### What you are asked to do
Without pictures, repeat the lines of the entries from the one containing "Given: Click the" through the last, both ends included, and nothing else.

### Listed records

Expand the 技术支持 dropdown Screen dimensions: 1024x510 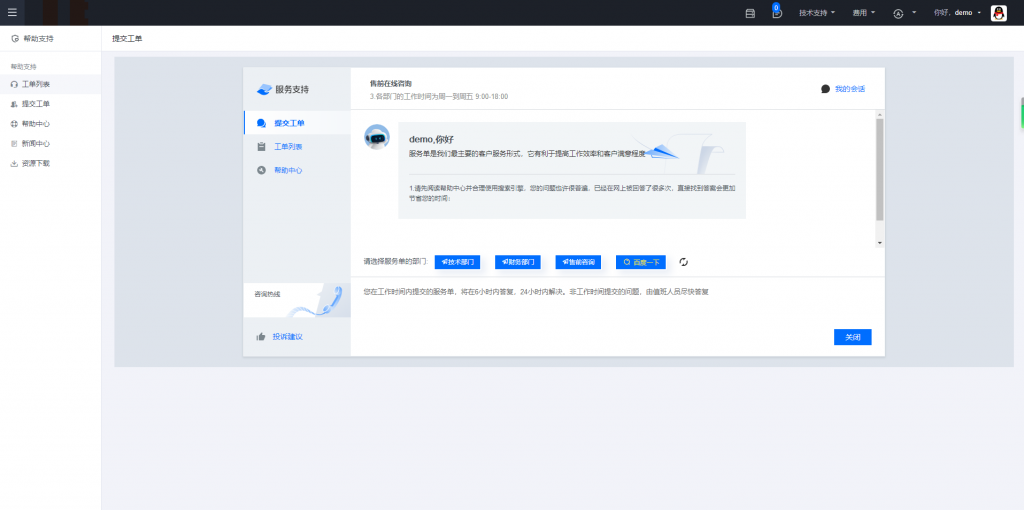pyautogui.click(x=817, y=13)
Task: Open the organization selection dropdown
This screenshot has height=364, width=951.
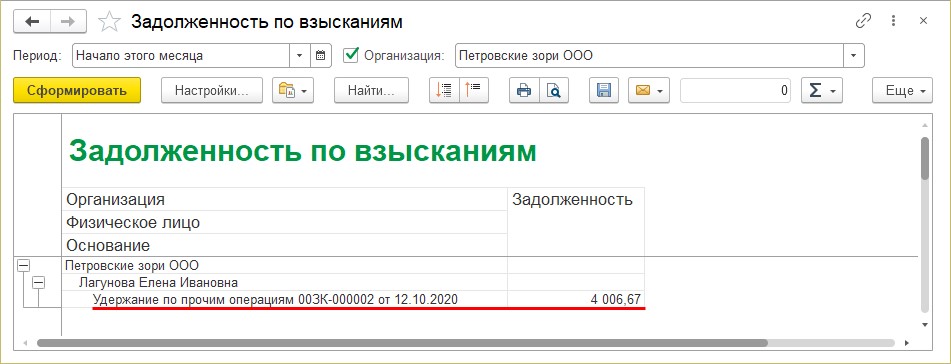Action: pos(854,56)
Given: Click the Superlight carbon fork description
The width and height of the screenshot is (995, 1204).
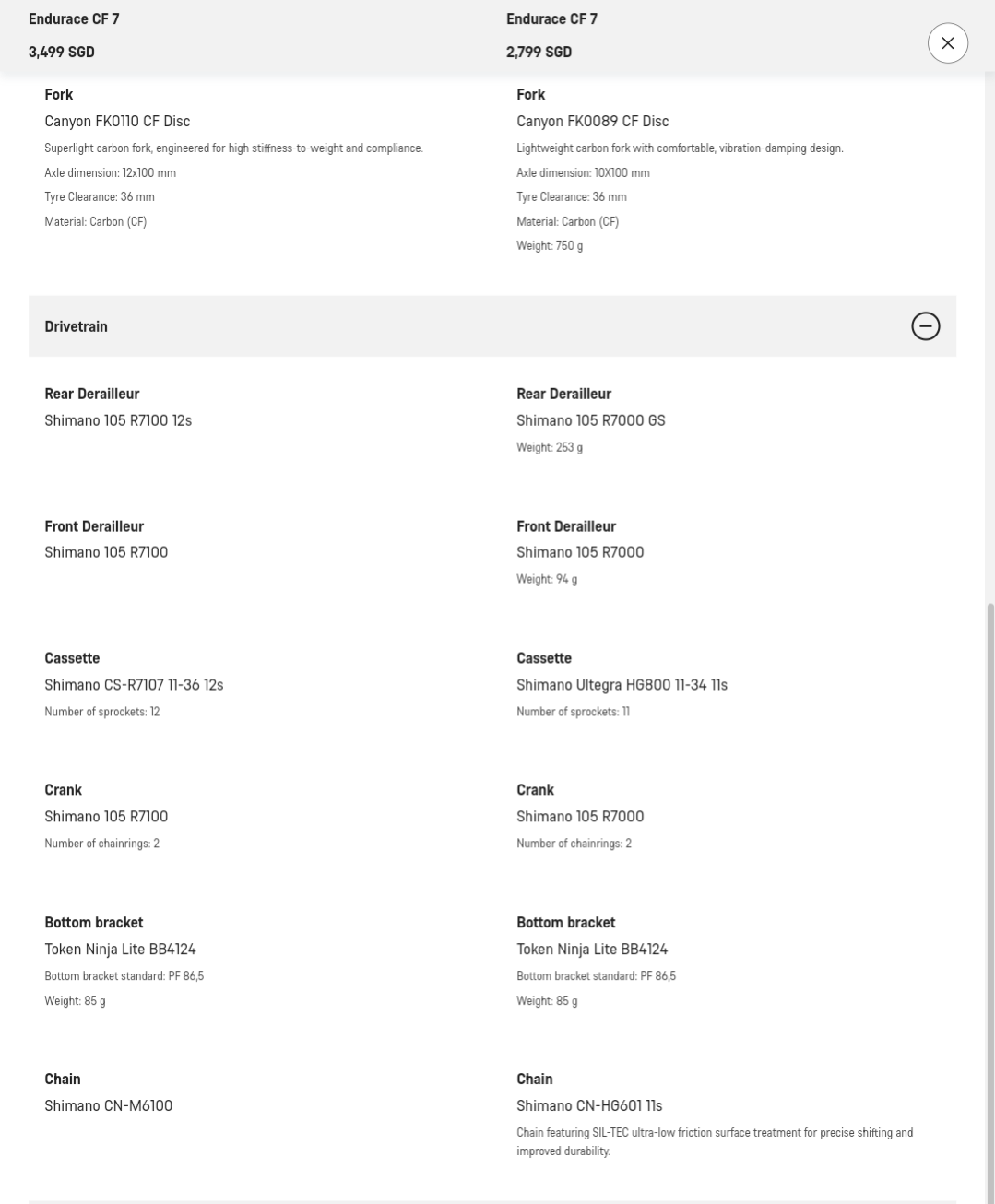Looking at the screenshot, I should click(233, 148).

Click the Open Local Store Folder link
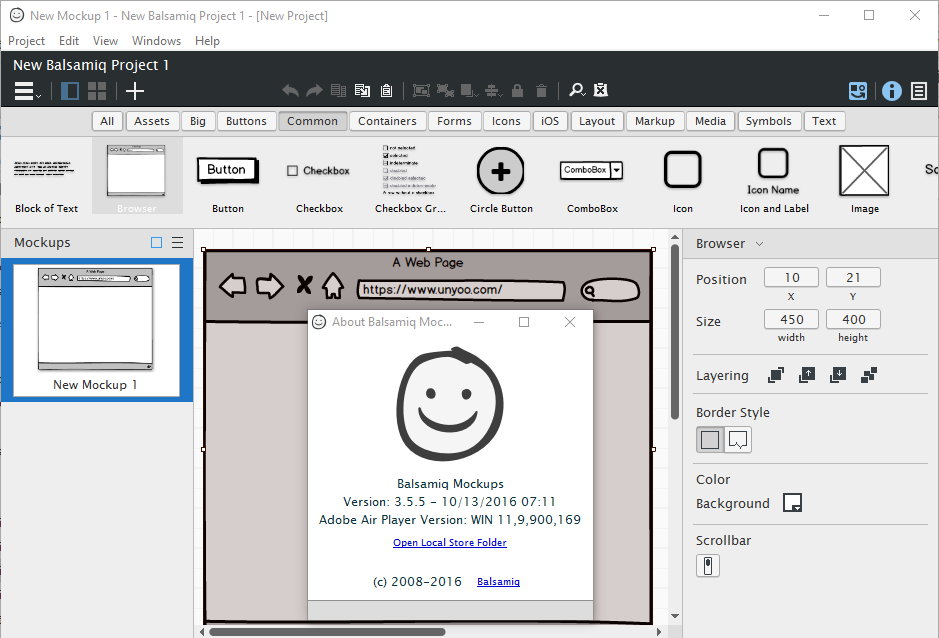(449, 543)
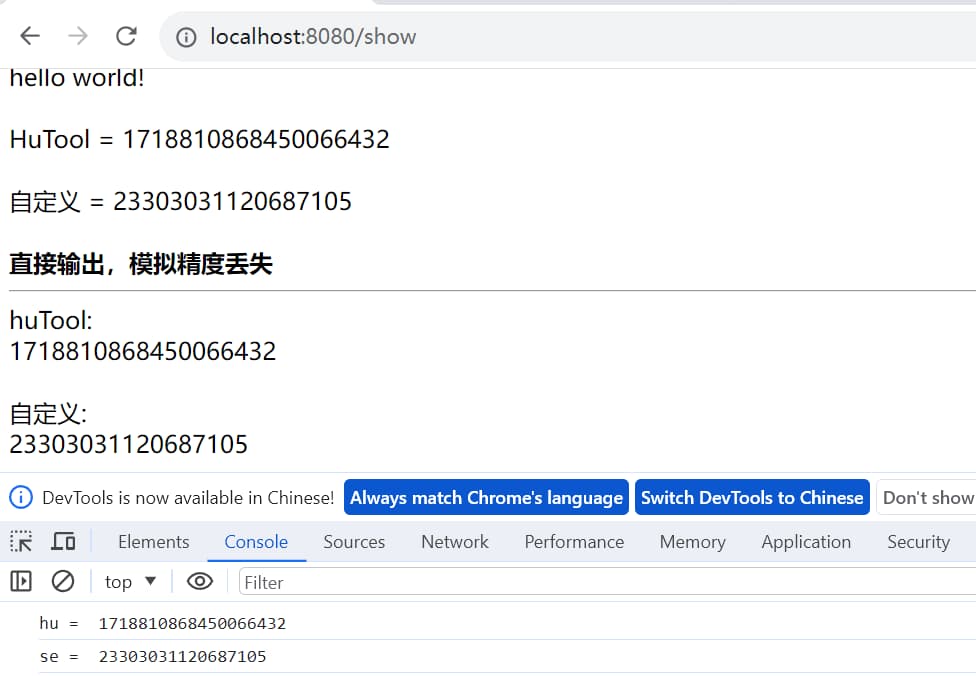Click the console Filter input field

[600, 582]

### Solution
Given: Click the Superlight carbon fork description
The width and height of the screenshot is (995, 1204).
Looking at the screenshot, I should click(233, 148).

Click the Open Local Store Folder link
(449, 543)
Click the console Filter input field

[600, 582]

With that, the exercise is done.